Diduga Dibunuh Dan Diperkosa, Mayat Bocah 13 Tahun Tergeletak di Loteng



Jakarta – Nasib tragis dialami bocah berinisial AF (13). Setelah jenazahnya ditemukan setengah bugil di loteng kamarnya di Kampung Ambon, Cengkareng, Jakarta Barat, penyebab kematiannya kini telah terungkap.

Diduga Dibunuh Dan Diperkosa, Mayat Bocah 13 Tahun Tergeletak di Loteng

Gambar Ilustrasi

Bocah malang itu diduga kuat diperkosa dan dibunuh oleh pria berinisial WAH, teman ayah korban. Pelaku sendiri tinggal seatap dengan keluarga korban.

Baca juga : Polisi Gerebek Gudang Pembuat Jajanan Dari Pakan Ikan

Beberapa menit sebelum jenazah korban ditemukan, WAH terlihat keluar dari TKP dengan terburu-buru dan hingga hari ini belum terlihat lagi.

“Dia keluar rumah sampai membereskeskan resleting celana. Tubuhnya berkeringat, seperti Panik,” ujar Yani (50) tetangga korban menirukan ucapan teman korban, Minggu (4/6/2017).

Menurut Yani, ‎April saat itu tengah bermain di depan rumah AF dan curiga dengan teriakan rintihan meminta tolong berulang, seperti suara AF. Selain itu, terdengar pula seperti benturan ke tembok.

Saat WAH keluar dari rumah April dan teman-temannya menanyakan keberadaan AF. Namun WAH tak menanggapi dan bergegas langsung pergi meninggalkan kumpulan bocah itu.

“Anak-anak itu sempat masuk ke rumah, tapi enggak ketemu AF,” tutur Yani.

Terungkapnya kasus ini bermula ketika kakak dari ibu kandung AF datang ke rumahnya mencari keberadaan AF. Setelah penemuan jasad korban barulah polisi datang, dari hasil olah TKP yang dilakukan kuat dugaan pemerkosaan AF dilakukan di kamar WAH.

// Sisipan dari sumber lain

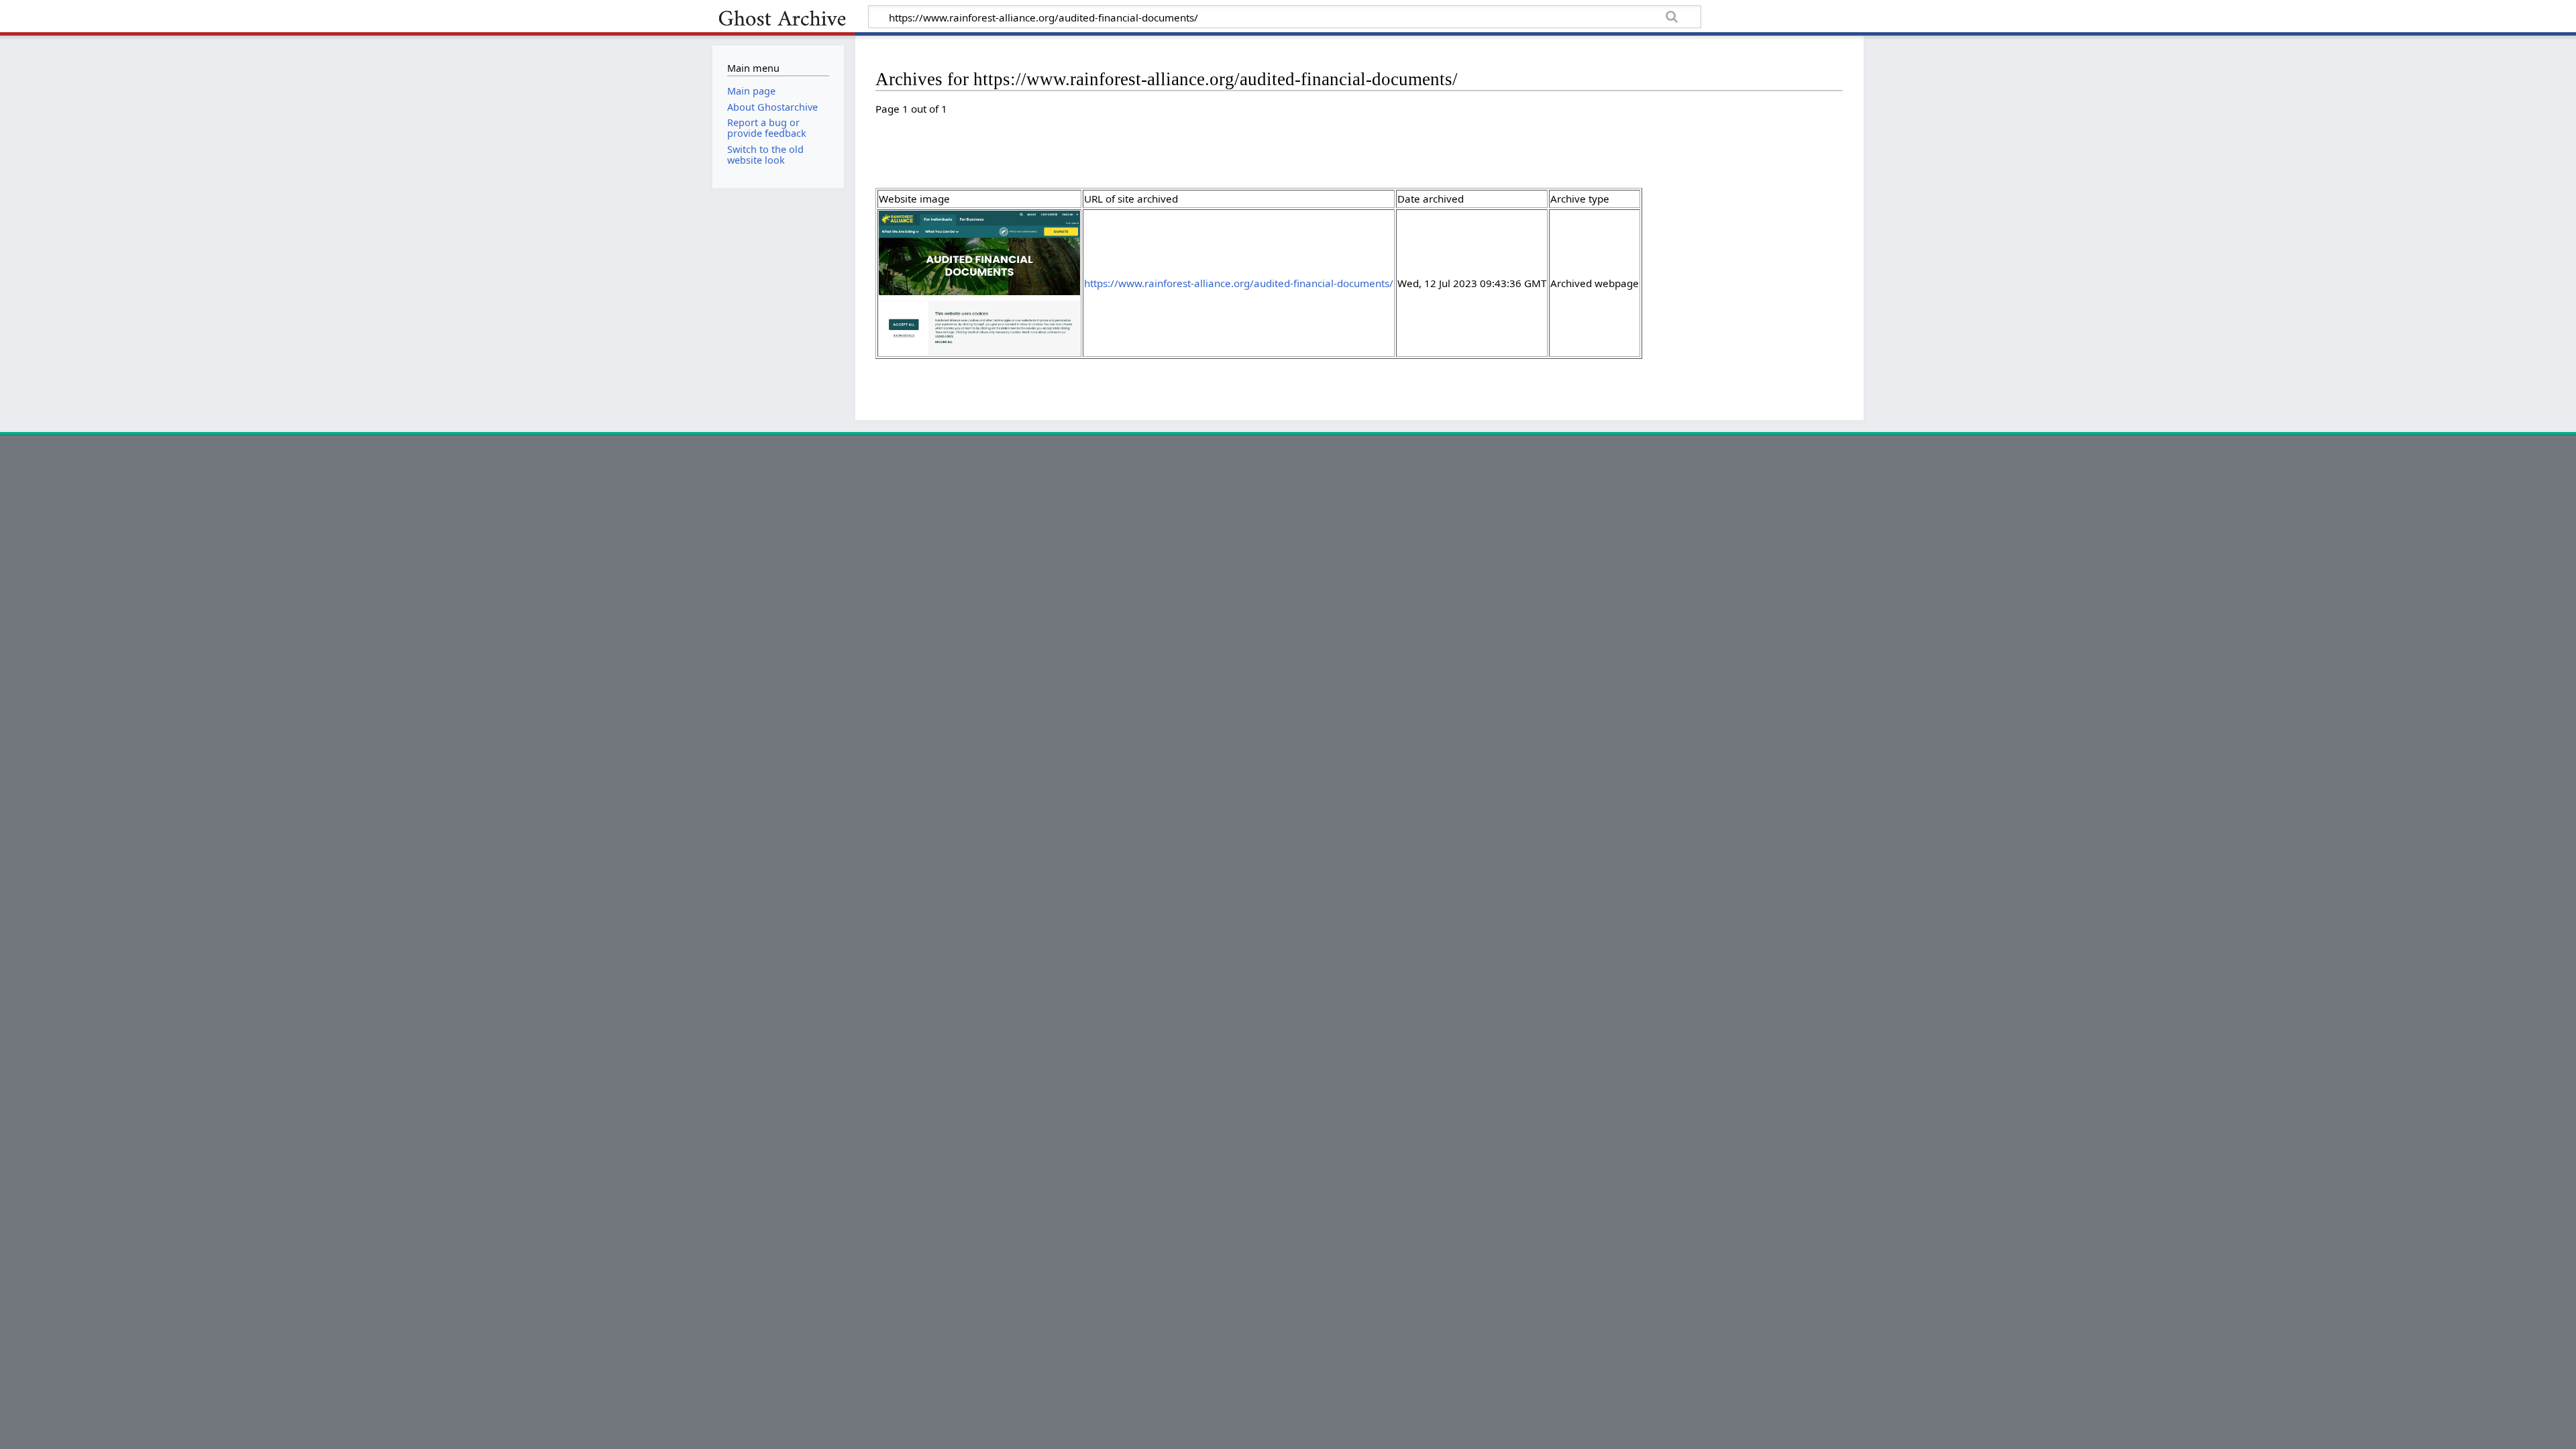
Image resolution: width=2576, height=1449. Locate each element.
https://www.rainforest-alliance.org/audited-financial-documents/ (1238, 283)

Sebab di tempat itu ditemukan sejumlah VCD porno dan bercak darah di atas kasur. Antara Wah dan AF sendiri, tinggal satu atap di rumah berlantai dua. Selain Wah dan AF, dirumah itu terdapat pula ibu tirinya, Susi, ayahnya, Tarno, dan kakeknya yang biasa dipanggil engkong.

Peristiwa menimpa AF terjadi pada Sabtu 3 Juni 2017 sore. Jasad korban pertama kali ditemukan oleh kakeknya, Suhada (60). Ratusan warga sekitar gempar, memenuhi rumah korban.

Pembunuhan AF pertama kali terungkap saat anak-anak yang bermain di depan rumah korban mendengar suara teriakan di salah satu kamar lantai 2 rumah sekitar pukul 15.00 WIB. Bersama warga lainnya, anak-anak kemudian naik ke lantai 2 rumah dan mendobrak kamar tersebut.

Namun, korban tak terlihat di dalam kamar. “Di kamar sudah ada bercak darah. Terus ada VCD porno gitu. Kakeknya enggak denger karena nonton TV,” kata Mawar, (25), tetangga depan rumah korban.

Setelah dicari, korban ditemukan di atas loteng rumah dengan kondisi terikat. Mawar menjelaskan, korban ditemukan dengan keadaan kaki dan leher terikat dengan tali rafia, dengan kondisi setengah bugil.

Saat dimintai keterangan, Kapolsek Cengkareng Kompol Eka Baasith mengatakan, pihaknya masih menyelidiki kasus tersebut. “Masih kami selidiki. Doain aja pelakunya cepat ketangkap.” ujarnya.